If the promoter or RE of interest is well-characterized, Basic Protocol 1 can be completed within two to three weeks. The time commitment of Basic Protocol 1 can be significantly increased if the promoter or RE is not well-characterized and several reporter constructs are required in order to interrogate the biology and identify biological controls for assay development. Basic Protocol 2 can take weeks to months depending on the cell line being used and the amenability of the cell line to stable transfection protocols (growth from single cell density, doubling time, etc.). Time commitment for Basic Protocol 2 can be amplified if problems arise during the clone characterization or cell density optimization process (see Figure 6) and iterative clone selection must be done. Time to complete Basic Protocol 3 will be dependent on library size and breadth of the primary screening stages and can vary from weeks to months or more with a large portion of the time commitment being devoted to data analysis.

Figure 6.

Compound triage for identifying active compounds from qHTS for follow up and secondary assays. All data from primary qHTS screening should be uploaded into a third-party screening software such as Dotmatics, Tibco Spotfire, or Collaborative Drug Discover Vault. Filters should be applied to eliminate inactive compounds that do not evoke a response exceeding 3 or 6 SD of the median signal in either reporter channel from the analysis. From the remaining compounds, apply the concordant correlation coefficient (CCC) metric to eliminate compounds that do not have CCC scores greater than 3 SD from a the ideal CCC of 1.0 with SD calculated from all neutral DMSO controls or all compounds where library activity in the assay is relatively low. For example, for a screen with a CCC SD for DMSO of 0.15, the CCC cutoff would be greater than 0.65. Compounds with CCC scores greater than 0.65 would be considered active and those compounds would be fitted using 4-parameter curve fits and assigned to curve classes according to Inglese et al(Inglese et al., 2006). Compounds are then prioritized for follow up screening and secondary assays based on curve classes, rank order potency and efficacy(Inglese et al., 2006).

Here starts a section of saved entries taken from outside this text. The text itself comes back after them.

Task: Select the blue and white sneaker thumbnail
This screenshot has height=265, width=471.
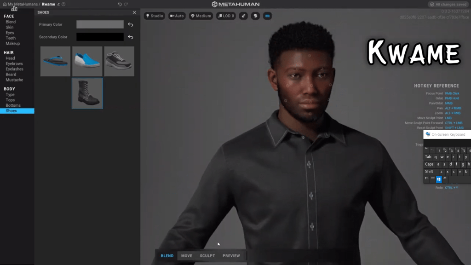Action: pos(87,61)
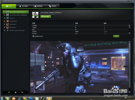The image size is (135, 100).
Task: Click the Left 4 Dead 2 game icon
Action: click(8, 21)
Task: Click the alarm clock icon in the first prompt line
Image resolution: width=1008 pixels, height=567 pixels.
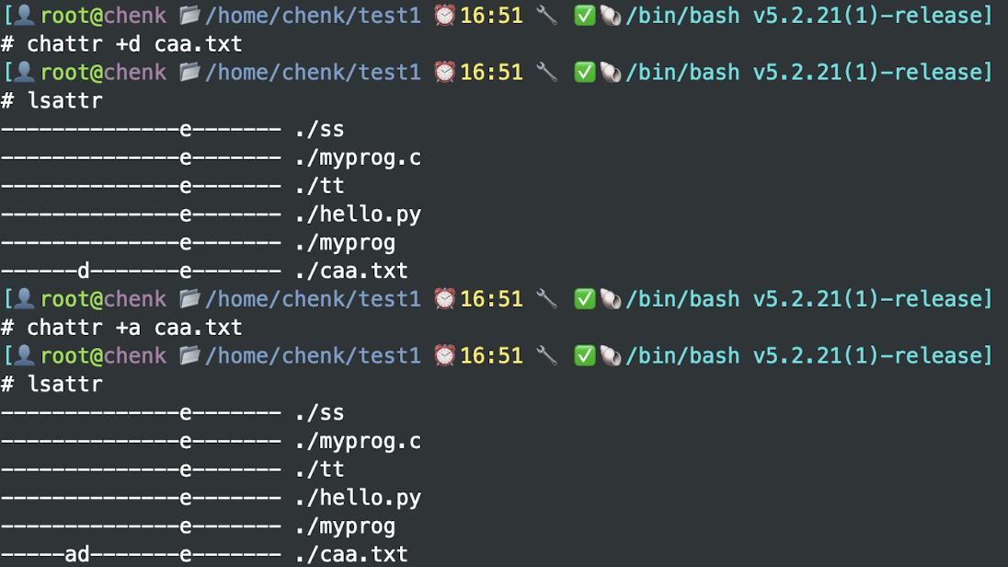Action: point(445,16)
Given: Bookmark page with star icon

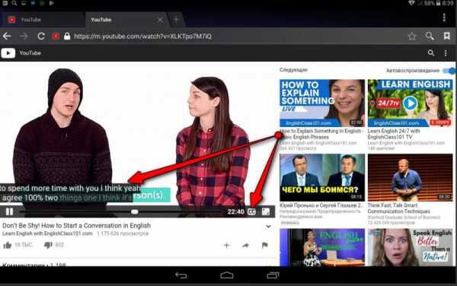Looking at the screenshot, I should coord(412,36).
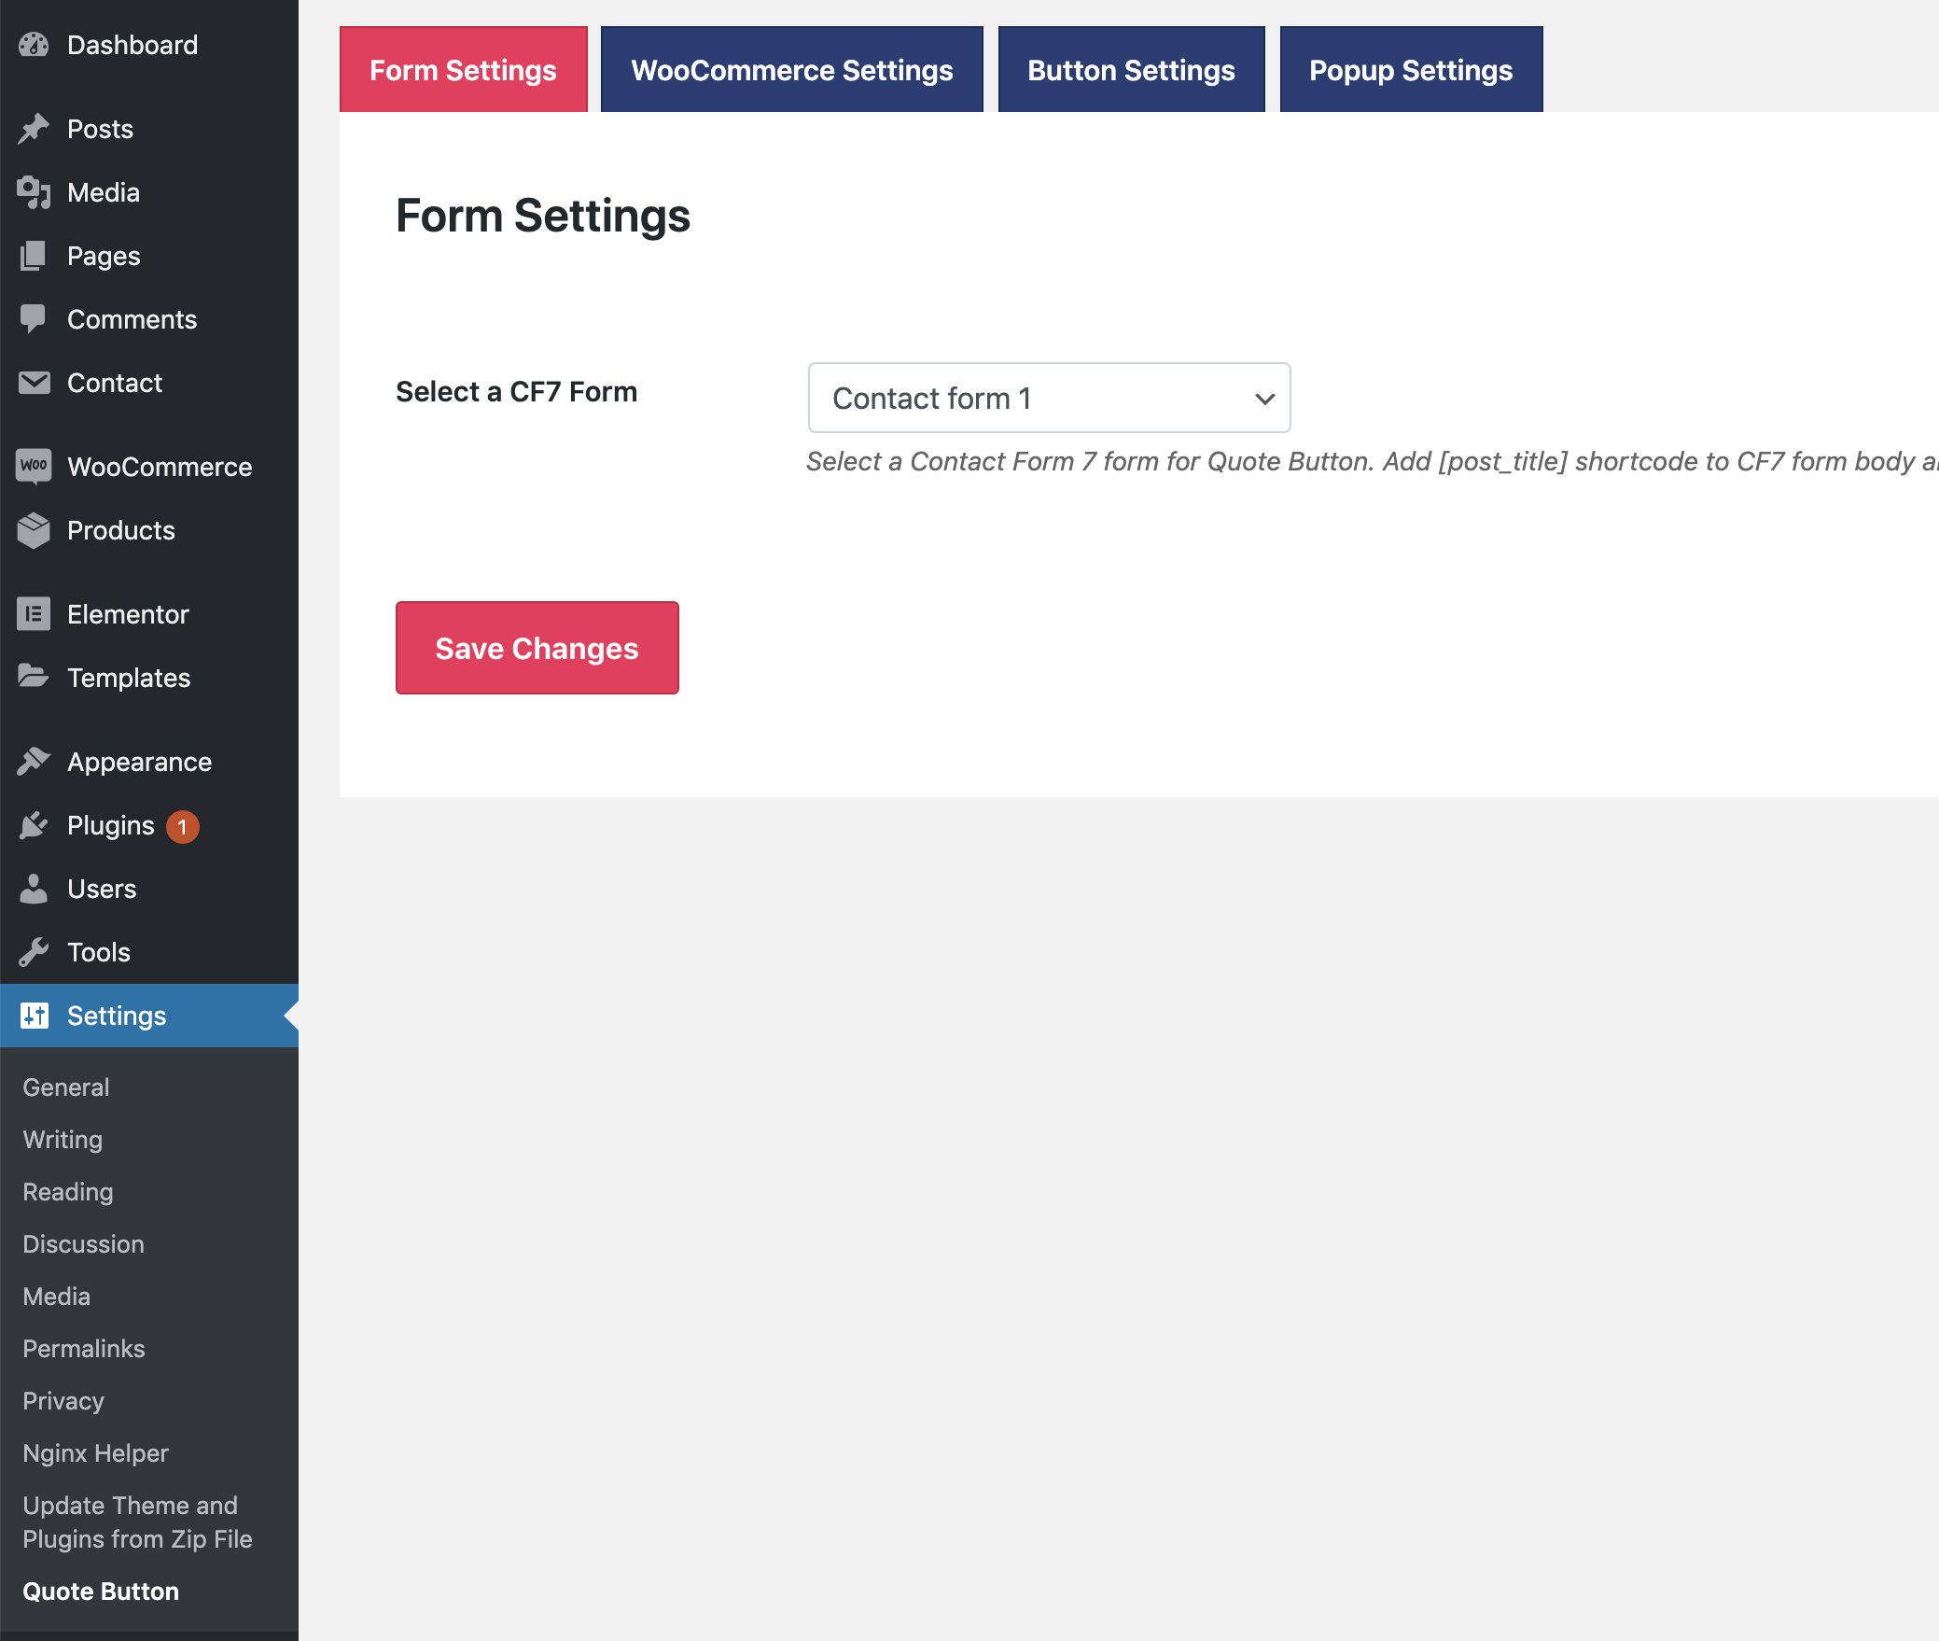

As demonstrated above, qHTS using a coincidence reporter biocircuit is a lengthy process and can take weeks to months of dedicated effort depending on the complexity of the assay, the size of the library, and level of automation. There are over 120 academic screening centers registered with the academic drug discovery consortium (http://addconsortium.org/) and screening facilities at the National Center for Advancing Translational Sciences (NCATS) with experts in high-throughput screening that participate in collaborative projects. If assay development is an interest but resources (robotics, compound libraries, data analysis infrastructure) are limited, and/or the time commitment is prohibitive, collaborating with a screening facility is recommended. Furthermore, cell lines expressing a coincident reporter biocircuit can be used in single concentration HTS to reduce the time commitment of Basic Protocol 3.

Significance Statement.

High-throughput screening (HTS) is commonly used to identify chemical probes and compounds with therapeutic potential for drug development. Reporter gene assays are largely used in HTS to identify transcriptional and response element modulators that are associated with a biology or pharmacology of interest. Traditional reporter gene assays use a single reporter that is susceptible to reporter-biased artifacts, caused by compounds interacting directly with the reporter enzyme and not the biology or pharmacology of interest, that elicit false positive responses. The coincidence reporter is employed to increase the efficiency and quality of primary HTS where a biological active elicits a coincident response in two non-homologous reporter enzyme readouts, distinguishing it from reporter-biased artifacts that elicit a response in only one reporter readout.